I see parsing as a boundary between an outside world (throwing text at
me) and an inside world, where I have programmed some algorithm.  As
programmer, it is my responsibility to ensure that the types are
chosen so that the algorithm works correctly, ideally on any accepted
input, i.e., I have to guarantee that no inadvertent overflow happens
in this inside world.  However, calculating away based on
misinterpreted input, will lead to invalid results.

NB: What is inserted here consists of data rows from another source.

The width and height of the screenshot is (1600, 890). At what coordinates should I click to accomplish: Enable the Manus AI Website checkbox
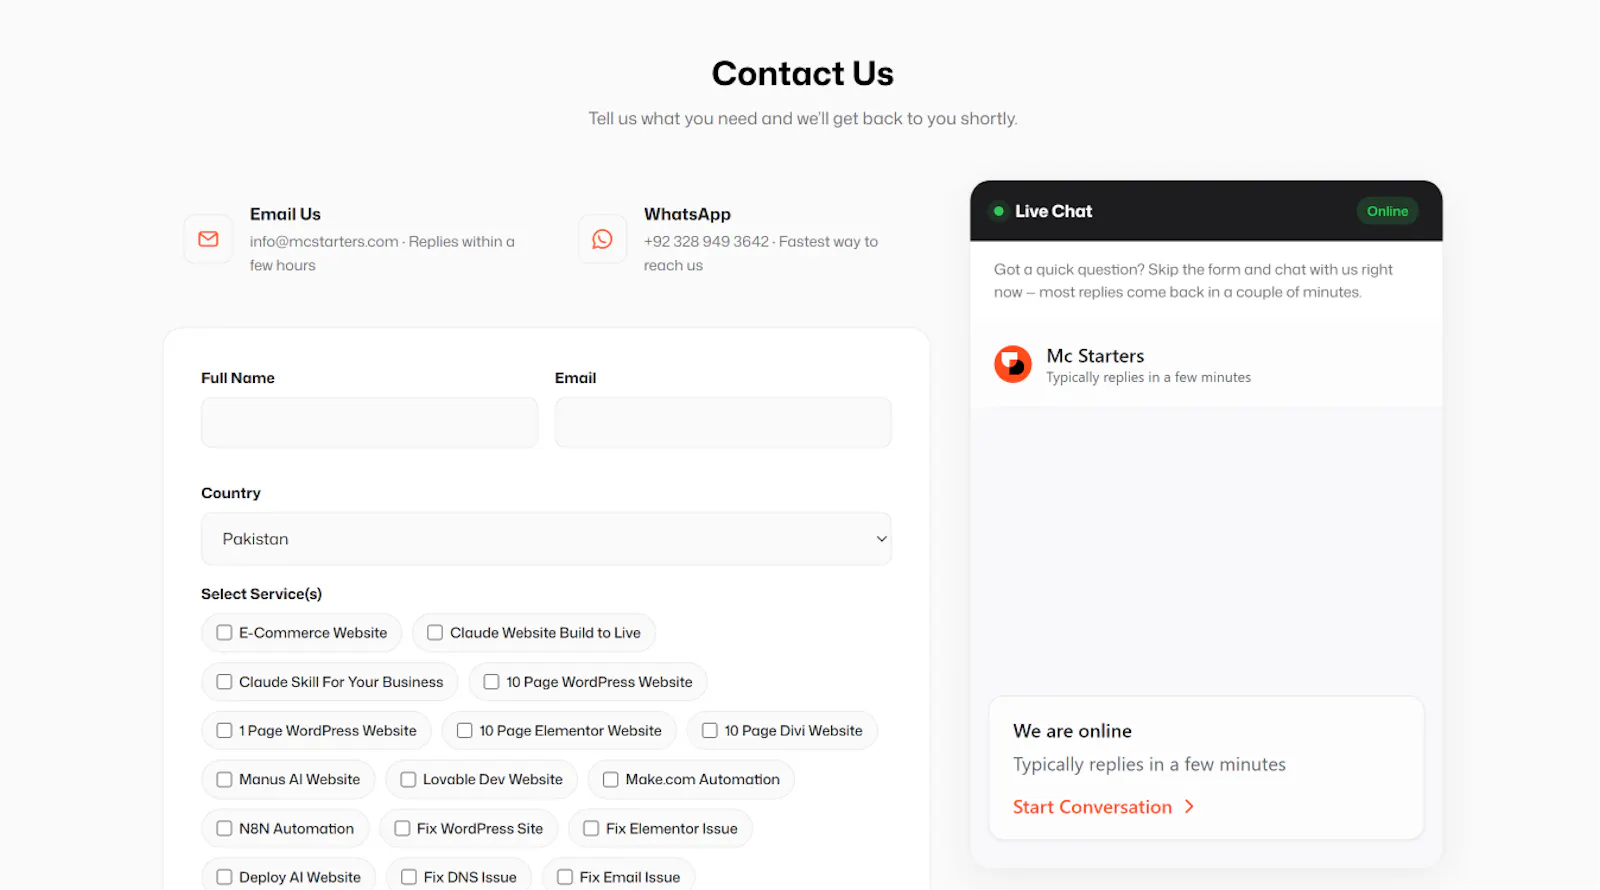[224, 780]

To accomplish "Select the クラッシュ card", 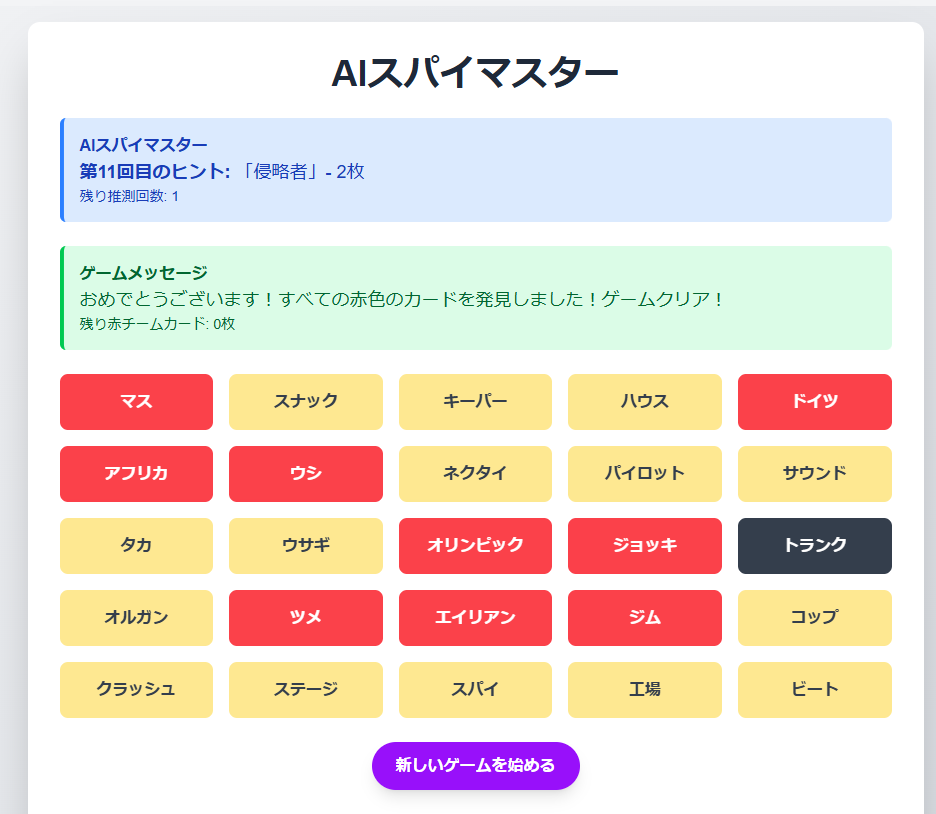I will (136, 690).
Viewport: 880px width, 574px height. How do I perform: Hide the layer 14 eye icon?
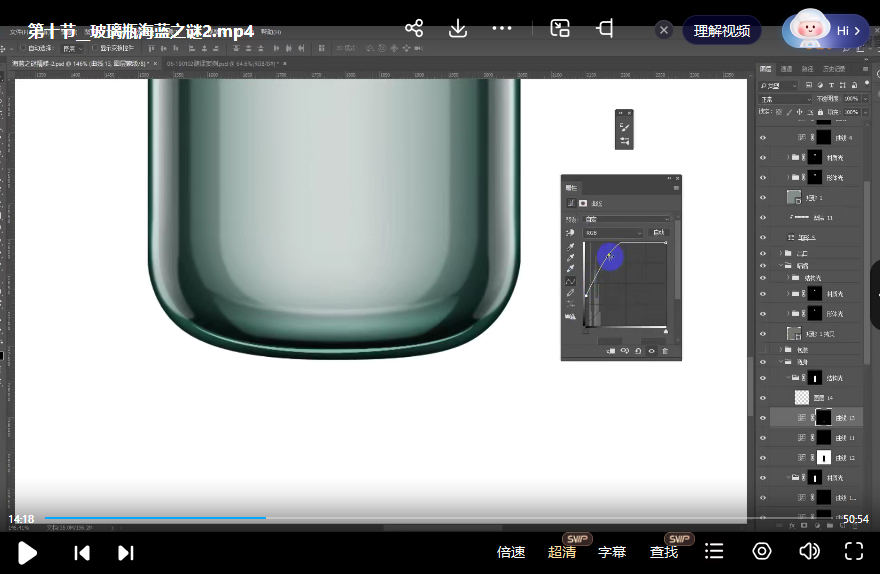[763, 397]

Viktor Dukhovni (2025-Jul-21, excerpt):
> That said, if various middleware libraries hide overflows, because under
> the covers thay're using `read`, that could be a problem, so we do want
> the ecosystem at large to make sensible choices about when silent
> overflow may or may not be appropriate.  Perhaps that means having
> both wrapping and overflow-checked implementations available, and
> clear docs with each about its behaviour and the corresponding
> alternative.

I did not realise this clearly enough before, but have elaborated a
bit on Haskell-cafe [1].  We do have unbounded `read :: String ->
Integer` and silently overflowing `fromInteger :: Integer -> Word8`,
which can be combined if overflow is desired.  This follows the idea
to be explicit about dangerous things.  In addition, we have `read ::
String -> Word8` and company, which I'd like to fix.

> A few of quick observations about [2]:

Thank you =)

>     - It disallows expliccit leading "+" (just like "read", but perhaps
>       that should be tolerated).

Yes, it probably should not be that strict.  For my own projects I
assumed it easier to make it more forgiving later, than the other way
round.  There really should be consensus on whether or not leading `+`
or `0` should be allowed.  But these are fixes to make towards the
end, I guess.

>     - It disallows multiple leading zeros, perhaps these should be
>       tolerated.
>
>     - It disallows "-0", perhaps these should be tolerated, as well
>       as "-0000", "-000001", ...  (With lazy ByteStrings, which might
>       never terminate, there is a generous, but sensible limit on
>       the number of leading zeros allowed).

I ruled this out because I wanted a simple guarantee for termination.
Your idea of “generous, but sensible” sounds compelling, the leading
`0`s can be cosumed in constant space, we need not keep them.

>     - One way to avoid difficulties with handling negative minBound is
>       to parse signed values via the corresponding unsigned type, which
>       can accommodate `-minBound` as a positive value, and then negate
>       the final result.  This makse possible sharing the low-level
>       digit-by-digit code between the positive and negative cases.

How do you mean?  I did not get this “accommodate `-minBound` as a
positive value” right, my initial approach to use

    char '-' >> negate <$> parseUnsigned (negate minBound)

fails, exactly because the negation of the lower bound may not be
(read: is usually not) within the upper bound, and thus wraps around,
e.g., incorrectly `negate (minBound :: Int8)` → `-128` due to the
upper bound of `127`.

Viktor Dukhovni (2025-Jul-21, excerpt):
> If parsing of Integer and Natual is also in scope […]

No, not at all.  I have no reservations against `read` for the
unbounded types.  That should be left alone.

Cheers
Stefan

[1]: https://mail.haskell.org/pipermail/haskell-cafe/2025-July/137162.html
[2]: https://github.com/s5k6/robust-int

--
Stefan Klinger, Ph.D. -- computer scientist              o/X
http://stefan-klinger.de                                 /\/
https://github.com/s5k6                                    \
I prefer receiving plain text messages, not exceeding 32kB.